Figura 3-6: Relação MOS e classificação R do modelo E Fonte: MARKOPOULOU, TOBAGI; KARAN (2003)
Conforme mencionado no início deste capítulo, as características de melhor esforço da Internet precisam ser adequadas para a oferta de serviços de voz. Uma das formas de realizar tal adequação é através da implementação de mecanismos de QoS, que ajudam a diferenciar e priorizar os pacotes de voz dos demais pacotes presentes em uma rede IP. Tais mecanismos de QoS, com foco nos utilizados nesta pesquisa, serão apresentados no capítulo 4 a seguir.
4 QUALIDADE DE SERVIÇO (QOS)
Com base nos conceitos apresentados nos capítulos 2 e 3, este capítulo apresenta uma descrição da operação dos protocolos, algoritmos e mecanismos de QoS para as redes baseadas no protocolo IP. Também será descrito os efeitos de QoS em quatro características de tráfego: largura de banda, atraso, variação do atraso (jitter) e perda de pacote. É abordado ainda o gerenciamento dos diversos tipos de tráfego em redes IP com o intuito de identificar os recursos compartilhados críticos e os processos chave que devem estar operacionais para controlar tais recursos. As informações apresentadas baseiam-se, se não explicitamente citado, nos autores ODOM e CAVANAUGH (2005) e VEGESNA (2001).
Conforme mencionado no Capítulo 1, existe atualmente uma grande tendência em direção à convergência de todas as redes em uma única rede IP baseada em pacotes. Em redes de comunicação, QoS descreve uma gama de conceitos e ferramentas que podem ser usadas para definir como um pacote IP será utilizado para disponibilizar um serviço. Portanto, QoS pode ser definido como a habilidade de uma rede em fornecer serviços diferenciados a um conjunto de usuários/aplicações em detrimento de outros usuários/aplicações.
O tráfego de voz pode degradar rapidamente em redes IP com altas taxas de utilização, principalmente de largura de banda. Como largura de banda é uma característica de redes IP altamente disputada, sem QoS o ouvinte terá uma chamada de baixa qualidade, pois existirá a possibilidade dos dois participantes da chamada falarem ao mesmo tempo porque terão a impressão de que a outra ponta não ouviu tudo que foi dito. Nesse caso a voz é perdida, com um vazio no som ouvido, e a chamada pode até ser desconectada. Nessas situações ferramentas de QoS podem oferecer tratamentos diferenciados para a voz e para sua sinalização.

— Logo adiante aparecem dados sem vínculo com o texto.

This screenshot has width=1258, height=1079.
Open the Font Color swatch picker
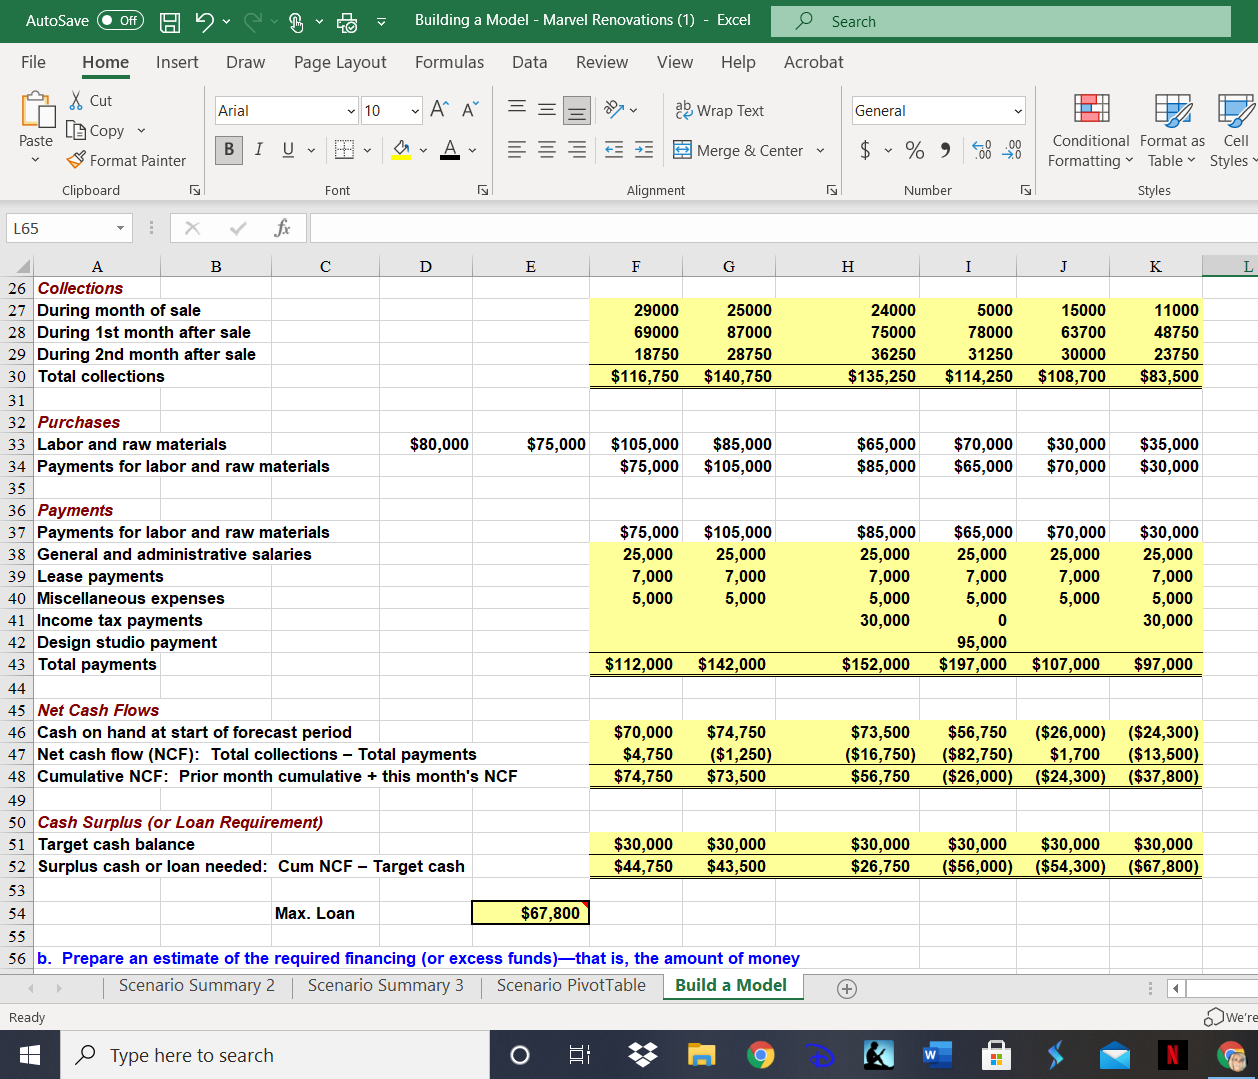[471, 151]
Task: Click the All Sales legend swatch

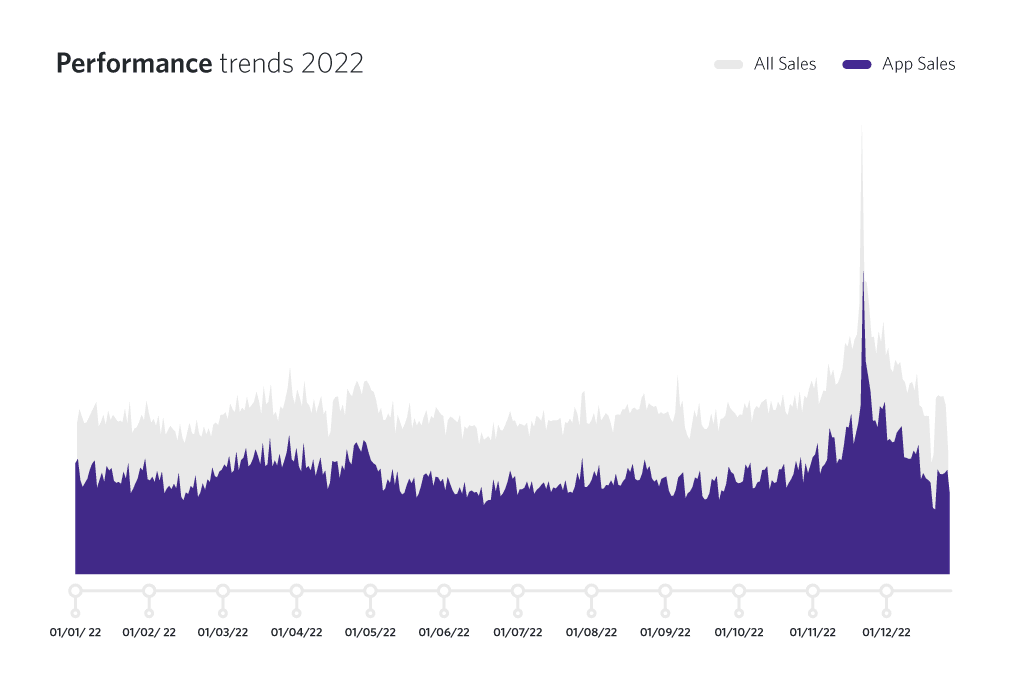Action: [x=728, y=64]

Em uma rede, pacotes são geralmente diferenciados através dos cinco campos de fluxo no cabeçalho do pacote IP: endereço IP de origem, endereço IP de destino, campo do protocolo IP, porta de origem e porta de destino. Para suportar tráfego de voz, vídeo e aplicações de dados com vários tipos de requisitos de serviço, o core da rede IP precisa diferenciar e servir os diferentes tipos de tráfego baseado em suas necessidades. Com os
serviços de melhor esforço, característicos em redes IP, nenhuma diferenciação é possível entre os milhares de fluxos de tráfego existente no core da rede IP. Portanto, nenhuma prioridade ou garantia é fornecida para qualquer aplicação de tráfego. Isto essencialmente exclui da rede IP a capacidade de carregar tráfego que exija algum tipo de garantia de recurso de rede e de serviço. Qualidade de serviço (QoS) surgiu para resolver essa questão das redes de melhor esforço oferecendo um conjunto de requisitos de serviço a serem honrados pela rede IP no transporte de um pacote IP.
A estrutura de gerenciamento/arquitetura de QoS inclui IntServ/RSVP e DiffServ, que serão detalhados na seção 4.1.